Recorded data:
● ● ● ● ● ● ●

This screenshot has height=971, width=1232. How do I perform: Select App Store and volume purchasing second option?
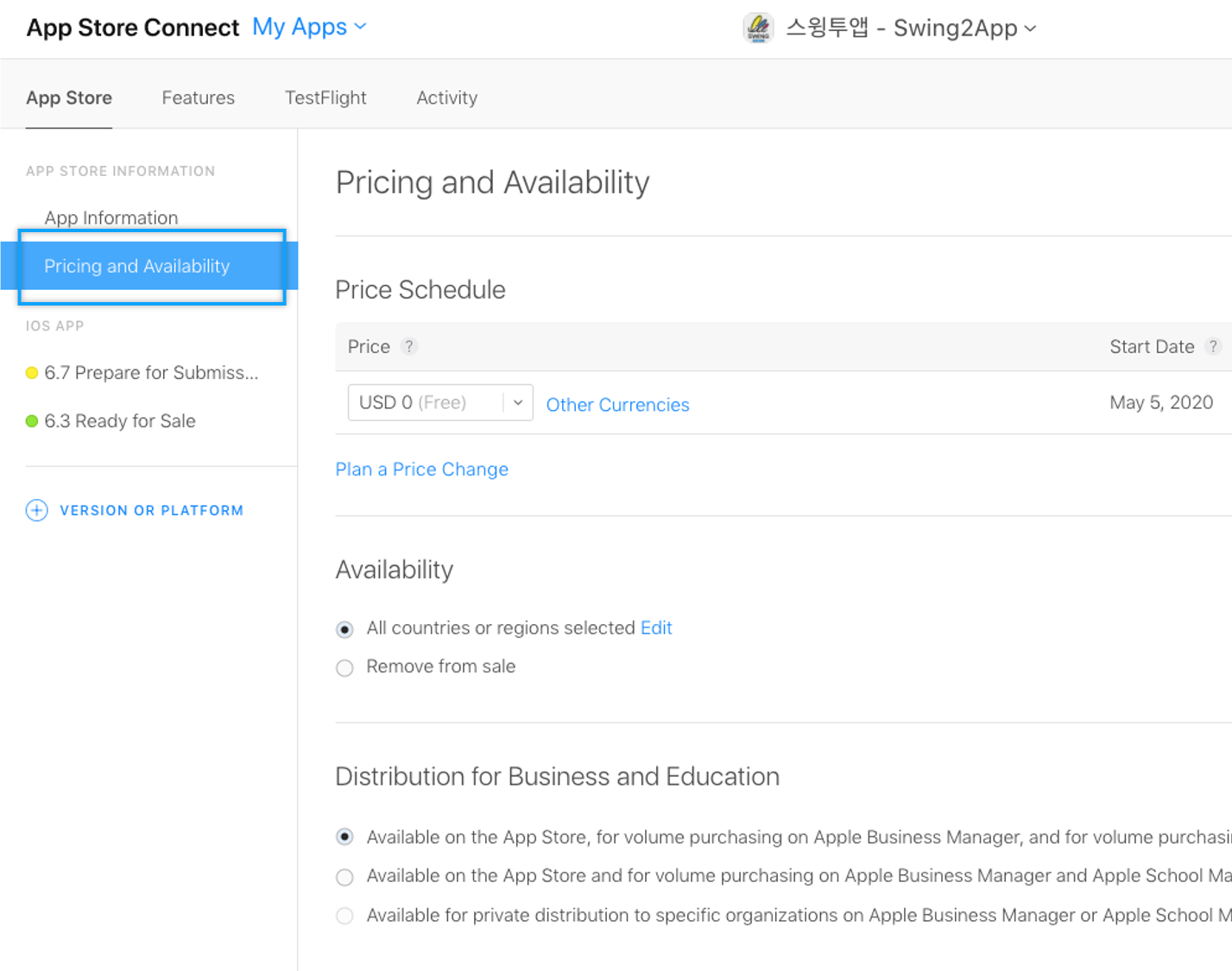(344, 877)
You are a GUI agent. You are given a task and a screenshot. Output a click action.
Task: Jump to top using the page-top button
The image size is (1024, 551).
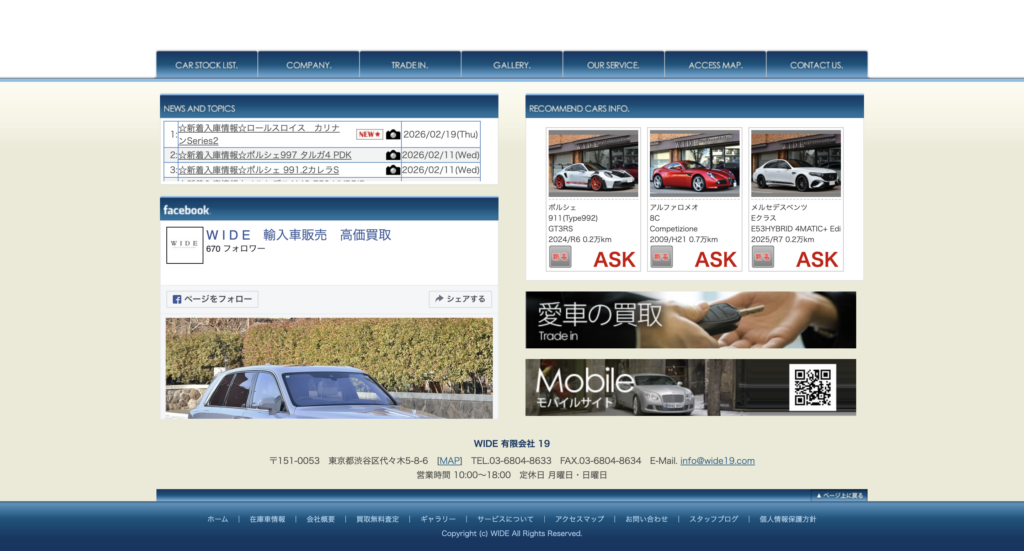click(838, 495)
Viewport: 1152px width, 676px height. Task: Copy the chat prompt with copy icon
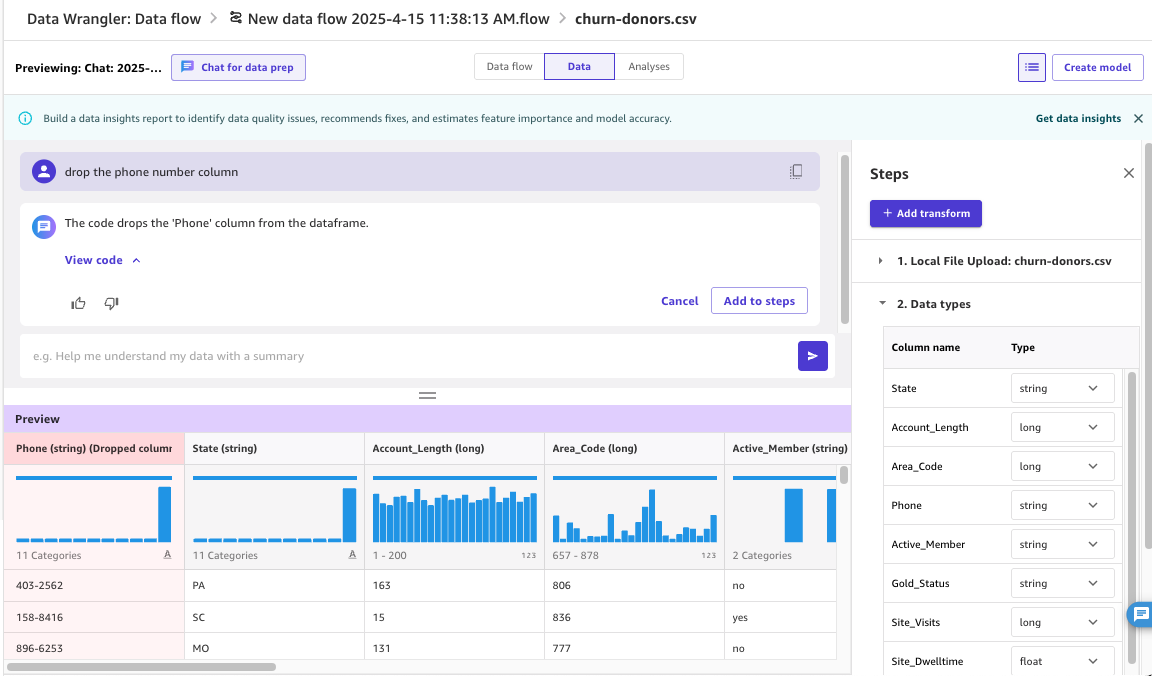(796, 172)
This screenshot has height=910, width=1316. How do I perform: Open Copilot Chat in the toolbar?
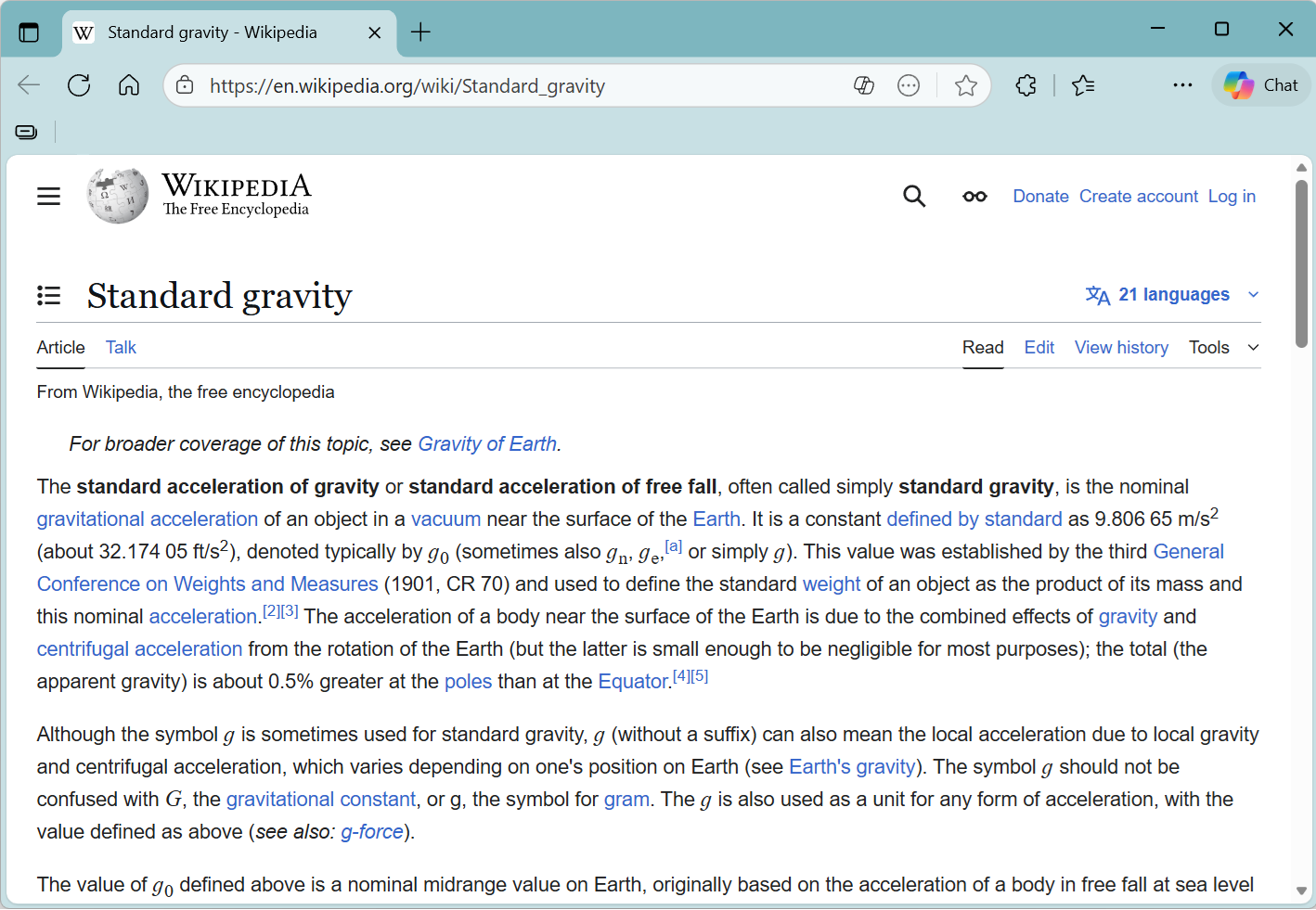point(1261,85)

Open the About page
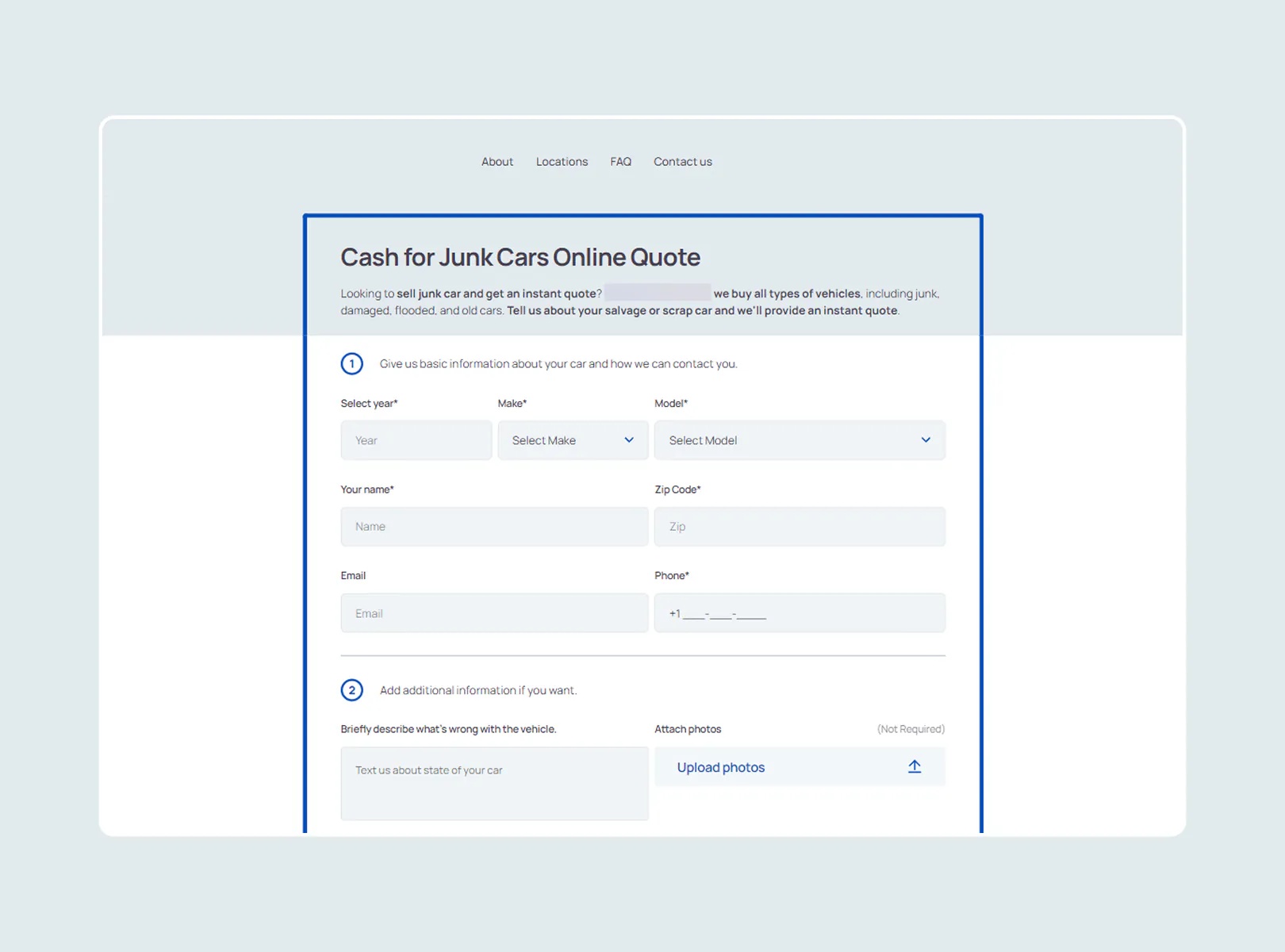[x=497, y=162]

● ● ● ● ● ● ●

▶ Work to complete: Print only the lines from the line that contains "You are a GUI" to the final line of the data, inclusive. Pictures stay out.

▶ Problem solution:
You are a GUI agent. You are given a task and a screenshot. Output a click action.
Task: Jump to top using the page-top button
The image size is (1024, 551).
click(838, 495)
Viewport: 1152px width, 676px height. Task: Copy the chat prompt with copy icon
(796, 172)
This screenshot has height=910, width=1316. How do I perform: Open Copilot Chat in the toolbar?
point(1261,85)

Open the About page
[x=497, y=162]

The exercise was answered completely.